:: OBIETTIVO ESERCIZIO ::
Indica quante righe dei record contengono la stringa "Viewport", distinguendo tra maiuscole e minuscole. Scrivi soltanto il numero.

[Record sulla posizione di elementi nello schermo]
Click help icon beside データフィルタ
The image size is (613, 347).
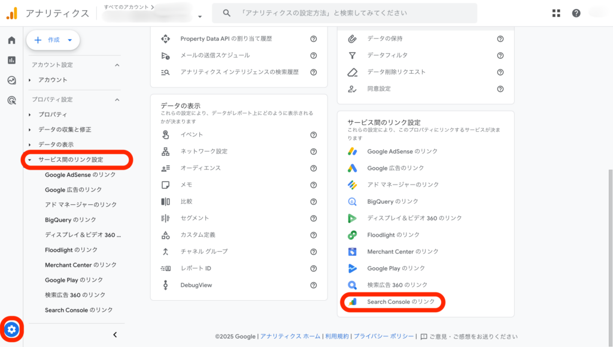click(x=500, y=55)
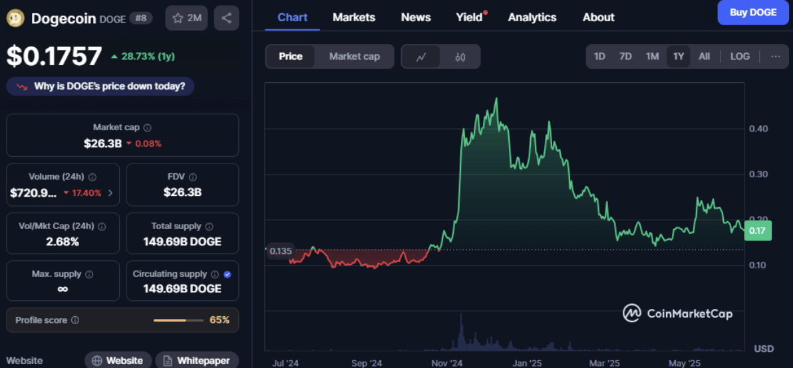Enable LOG scale on the chart
The height and width of the screenshot is (368, 793).
click(x=740, y=56)
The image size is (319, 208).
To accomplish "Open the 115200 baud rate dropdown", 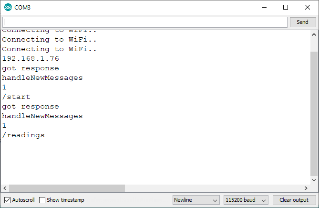I will click(246, 200).
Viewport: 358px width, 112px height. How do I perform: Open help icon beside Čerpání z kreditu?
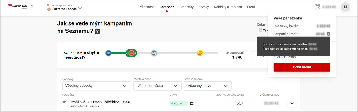point(328,34)
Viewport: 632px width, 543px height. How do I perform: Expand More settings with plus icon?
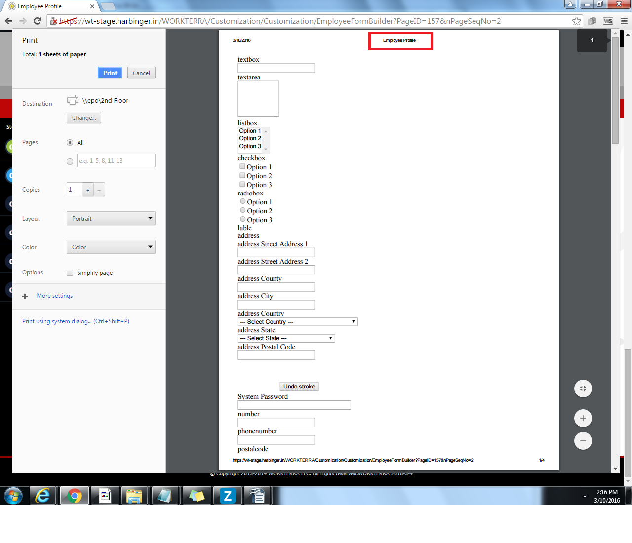click(25, 296)
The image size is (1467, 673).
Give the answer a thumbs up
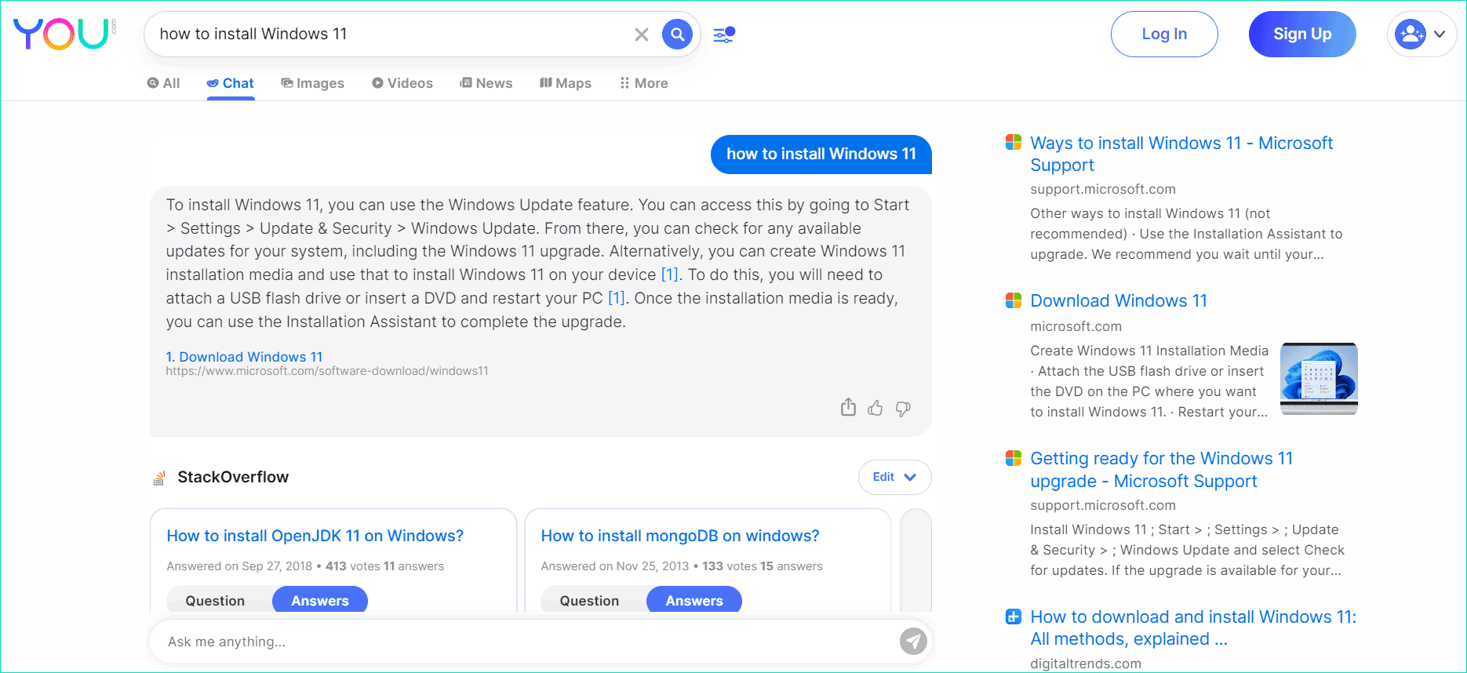pos(875,408)
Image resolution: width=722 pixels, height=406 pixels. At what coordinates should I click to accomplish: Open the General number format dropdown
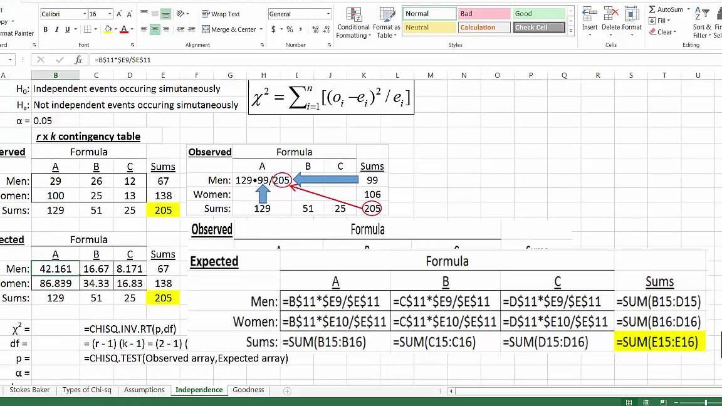329,13
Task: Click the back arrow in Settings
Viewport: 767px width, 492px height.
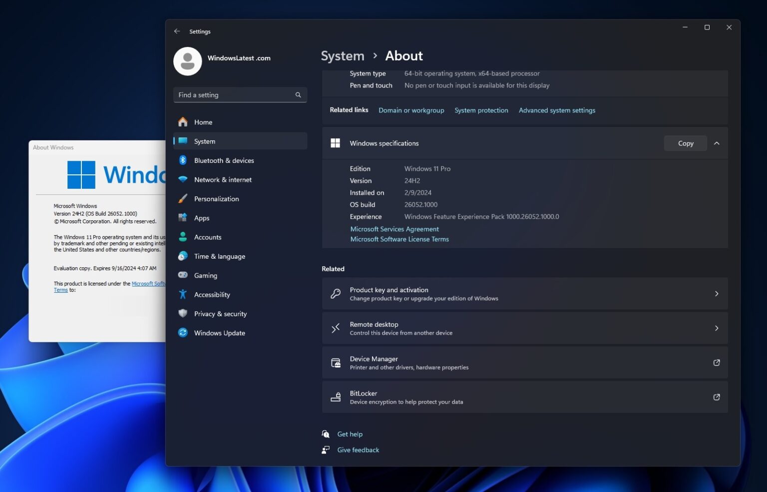Action: click(x=177, y=31)
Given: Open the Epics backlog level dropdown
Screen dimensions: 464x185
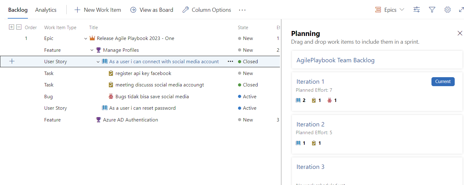Looking at the screenshot, I should tap(390, 10).
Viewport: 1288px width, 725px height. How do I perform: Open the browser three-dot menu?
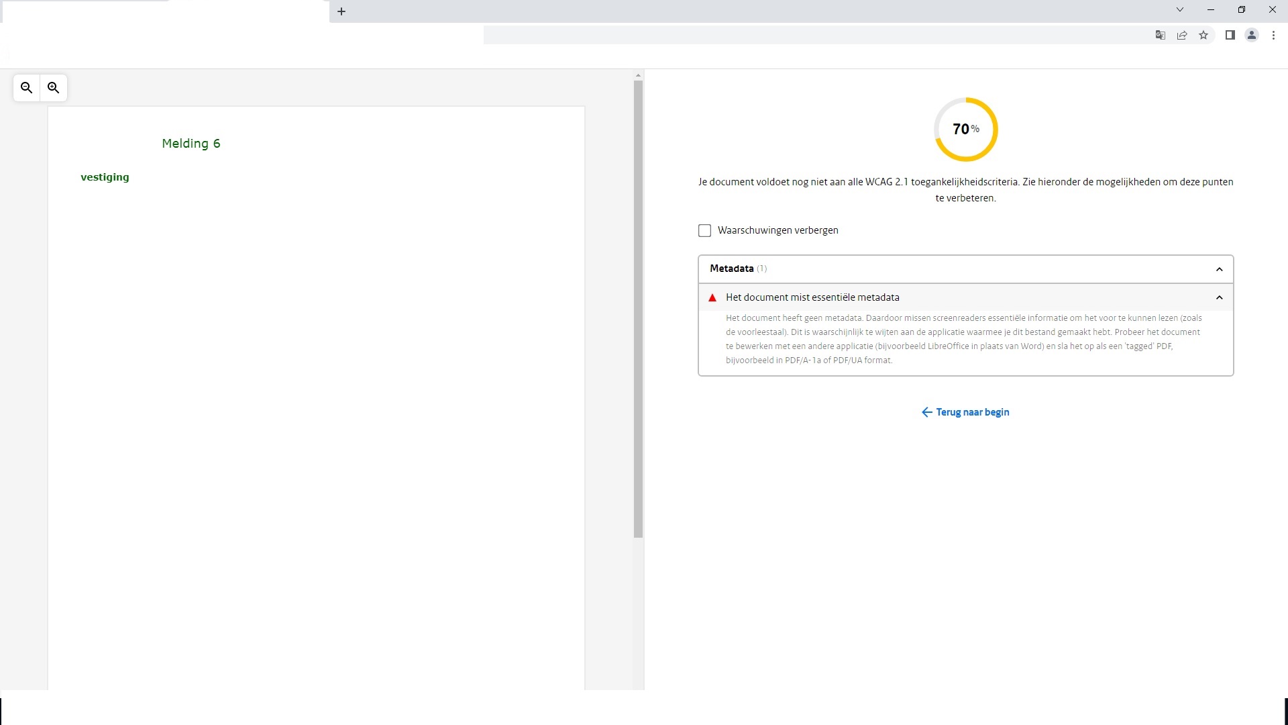tap(1273, 36)
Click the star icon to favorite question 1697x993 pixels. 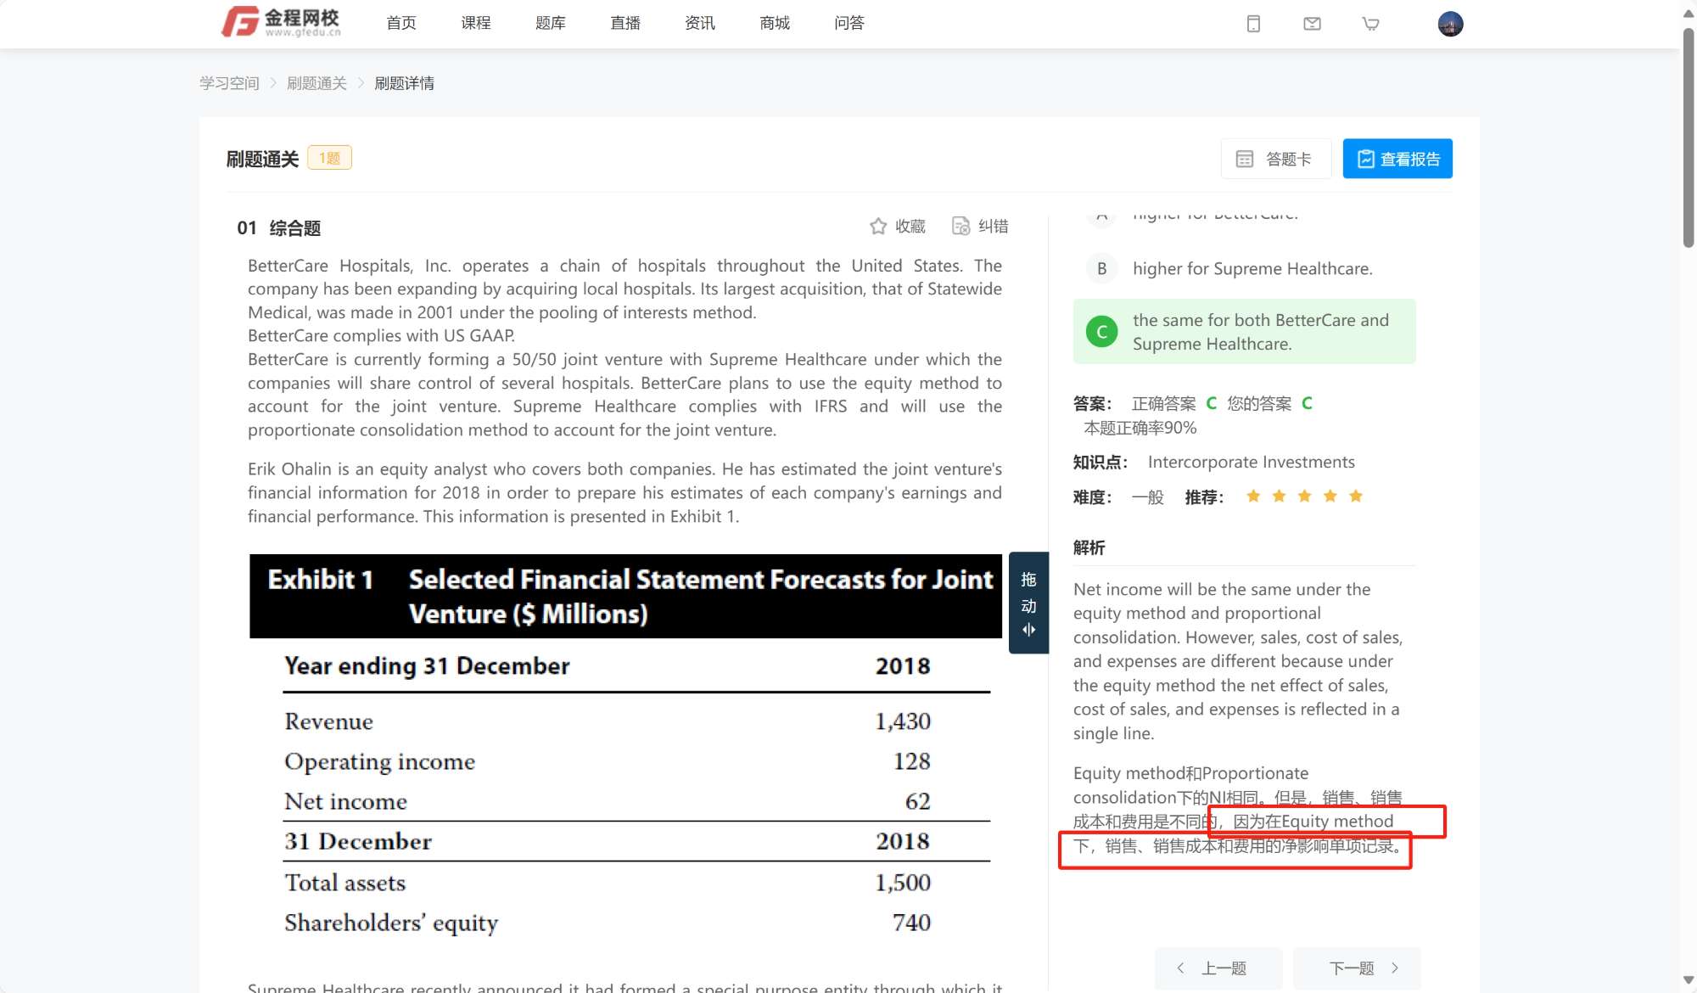click(878, 226)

:: SOLUZIONE ::
4